Embouchure changes will do it. Start with practicing on your mouthpiece alone. When you learn to play an octave on your mouthpiece without biting down on the reed you will have the basic idea down. Then you just have to practice on the full instrument.
Playing quarter tones is easy. My beginning bands did it all the time. I agree with the above advice, but to answer the original question this is what I found on the web.
Quarter tone fingerings 1st octave
As always excellent professional advice from jbt.
For country sax listen to Bill Evans (sax) with Bèla Fleck
For Bill Evans would be the Soulgrass album
and for Bèla Fleck and the Flecktones just look for anything where Bill Evans is on there.
May not be your idea of "Country" but "Yee haw and Hallelujah".
The bending of notes is easiest higher up, so higher saxophones like soprano can work really well for arabic and/or klezmer styles. As mentioned, the lip/throat techniques are probably more useful than actual 1/4 tone fingerings.

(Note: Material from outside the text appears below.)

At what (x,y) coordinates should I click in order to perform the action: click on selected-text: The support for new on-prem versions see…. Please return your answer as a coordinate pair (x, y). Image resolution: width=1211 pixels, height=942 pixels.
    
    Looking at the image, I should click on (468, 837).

microtonal fingerings for woodwind have been around for a few decades, Bruno Bartolozzi's New Sounds For Woodwind may have been the first publication that covered this area, but alas the saxophone isn't included in that book and most quartertone compositions for woodwind seem to be for clarinet or flute.
Joe Maneri was the pioneer of microtonal jazz sax playing, but there aren't any good examples of his playing freely available - most of the stuff on youtube is of his clarinet playing.